#### Exercise requirements:
Could you copy exactly the lines from the one containing "Uncheck the 启用 active status checkbox" through the last line of the records, leaving out every picture?

#### Data supplied:
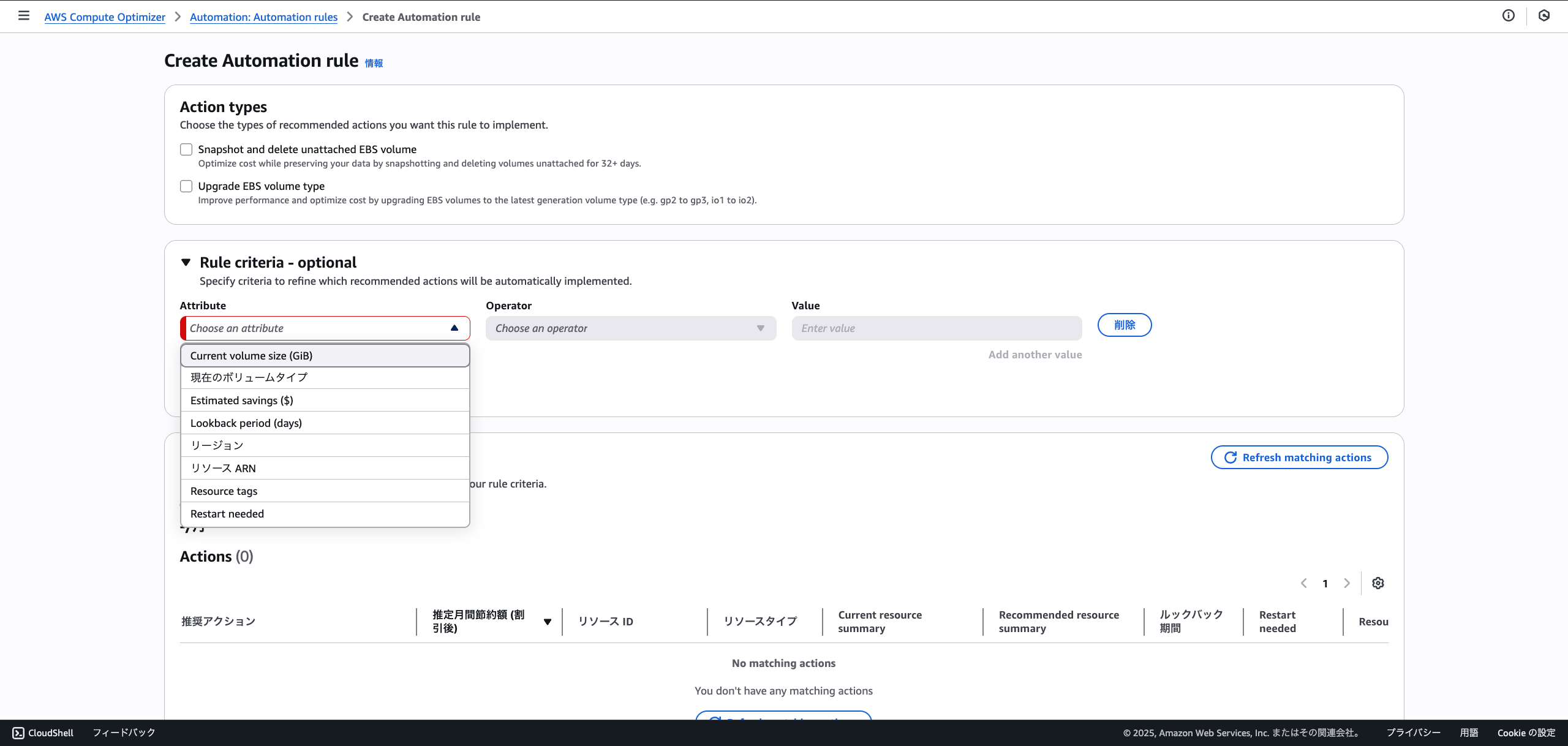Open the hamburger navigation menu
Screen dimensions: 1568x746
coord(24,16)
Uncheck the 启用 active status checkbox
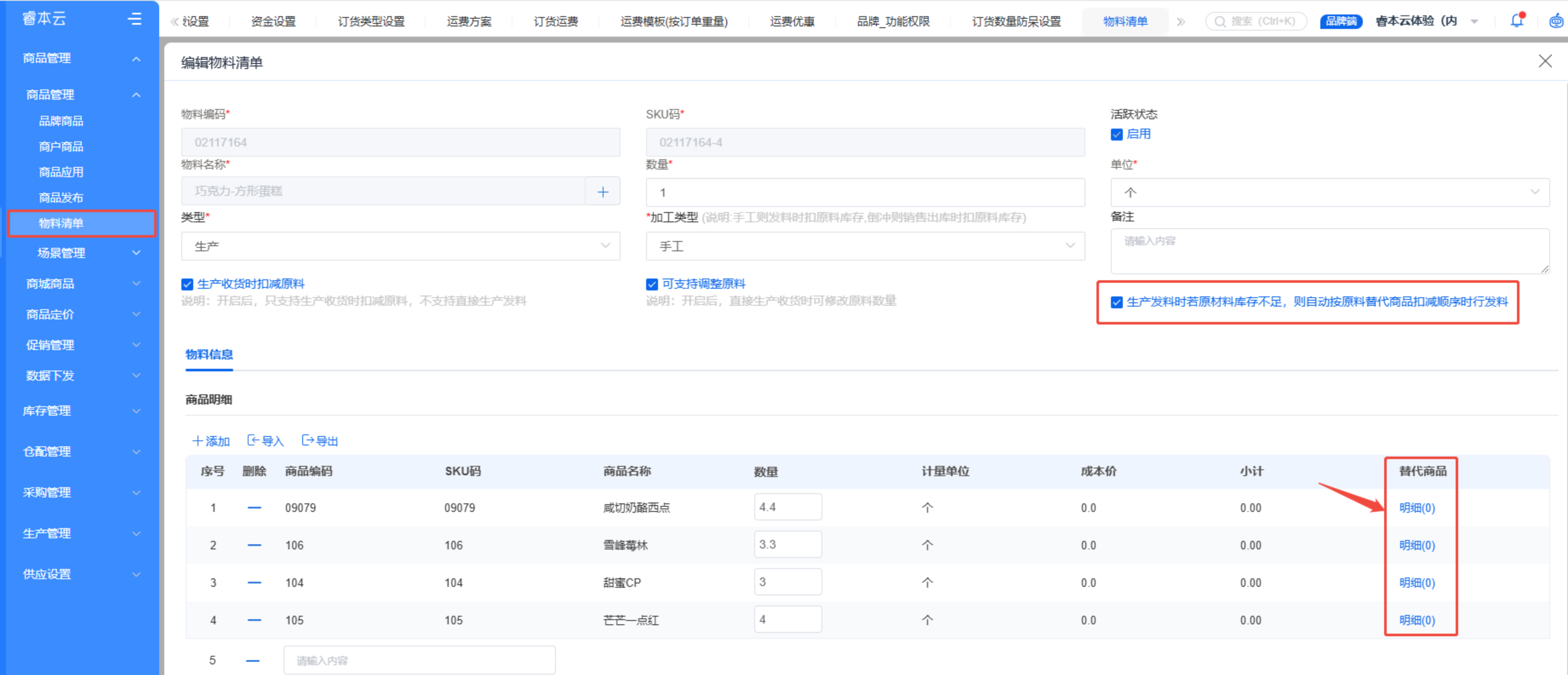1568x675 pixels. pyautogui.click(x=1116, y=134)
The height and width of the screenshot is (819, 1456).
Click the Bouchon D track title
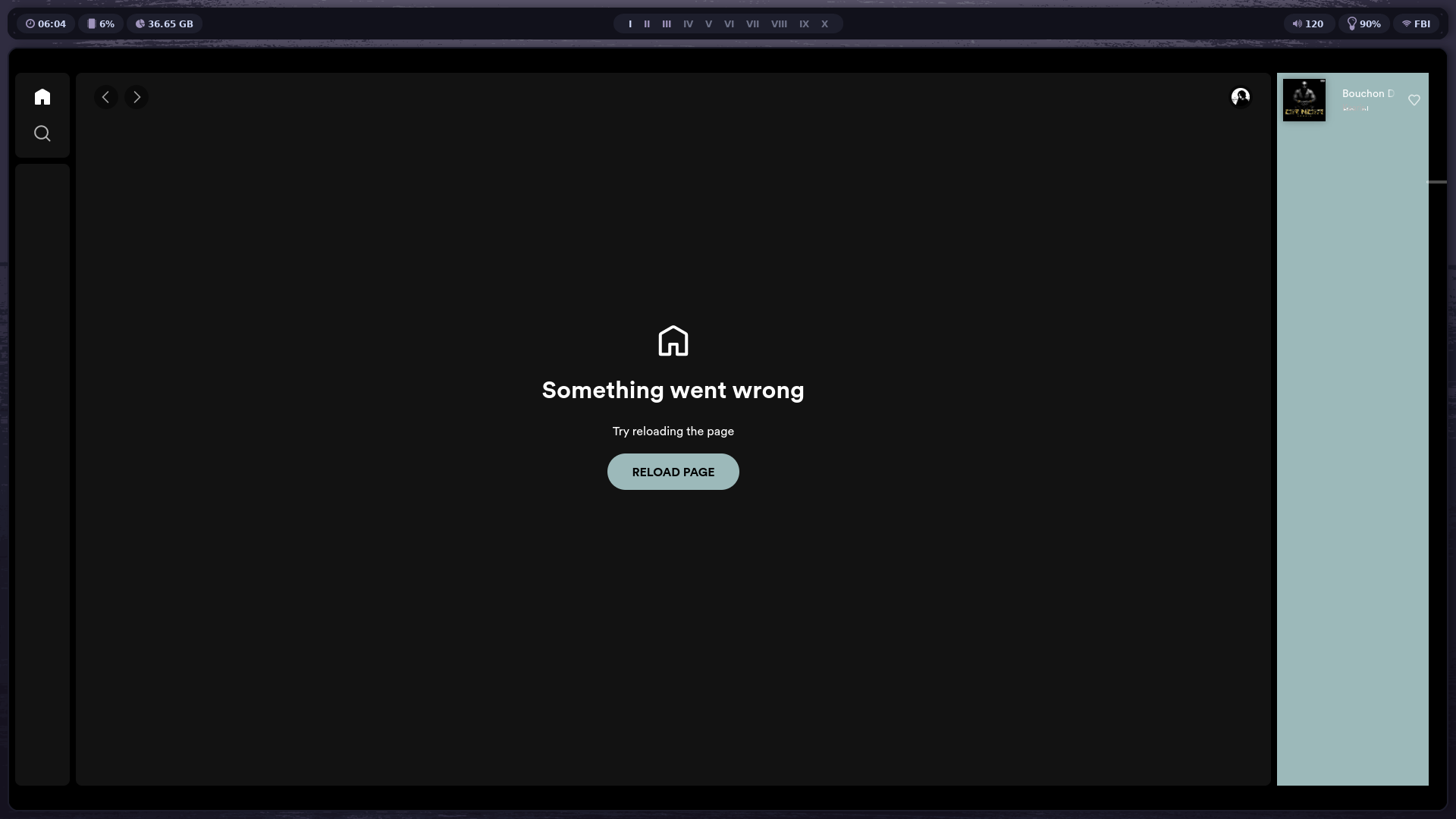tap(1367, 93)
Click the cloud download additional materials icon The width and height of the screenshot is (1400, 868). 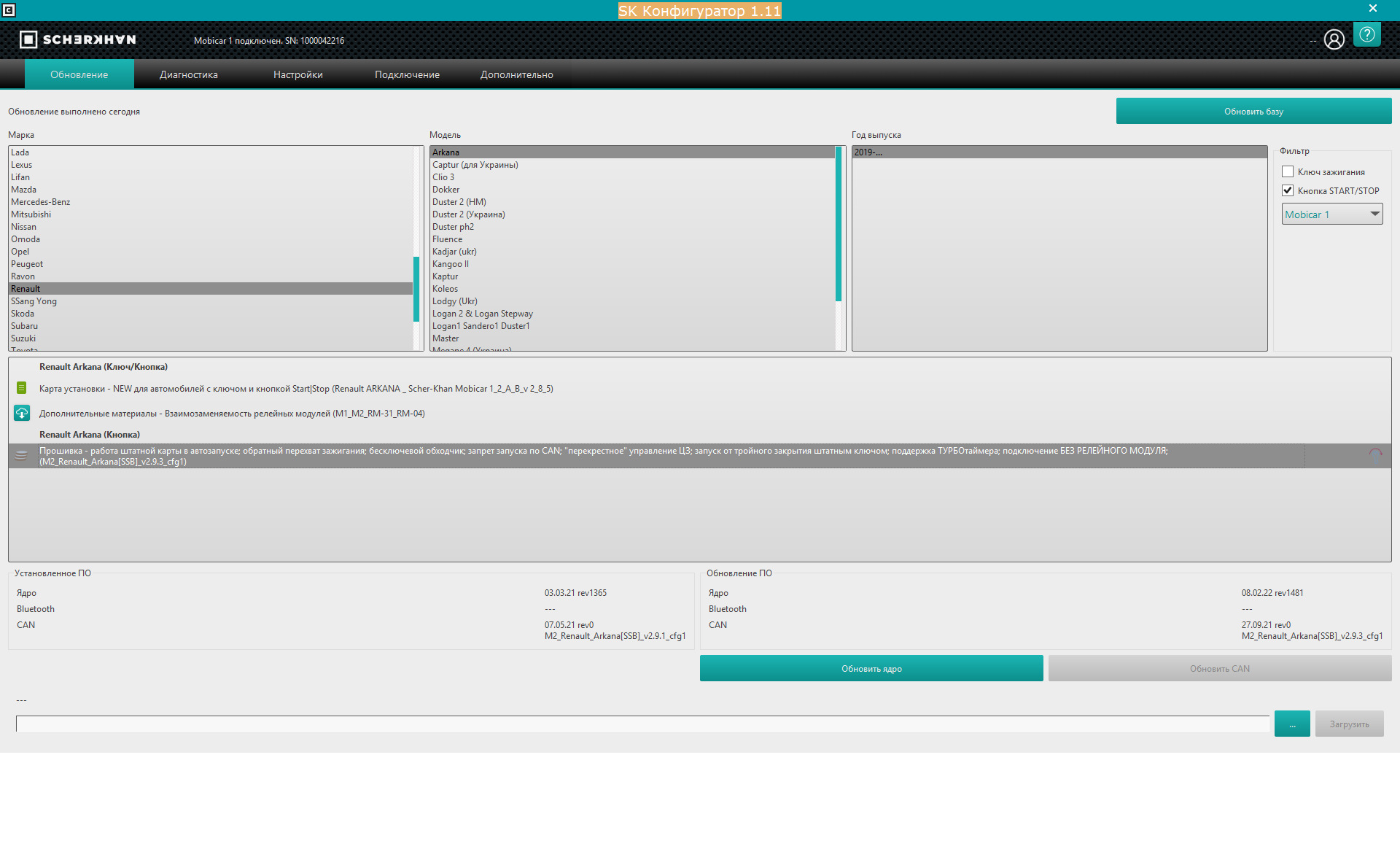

#### Written reply:
Uncheck the 启用 active status checkbox
1568x675 pixels. pyautogui.click(x=1116, y=134)
The height and width of the screenshot is (819, 1456).
Click the Bouchon D track title
tap(1367, 93)
Click the cloud download additional materials icon The width and height of the screenshot is (1400, 868). 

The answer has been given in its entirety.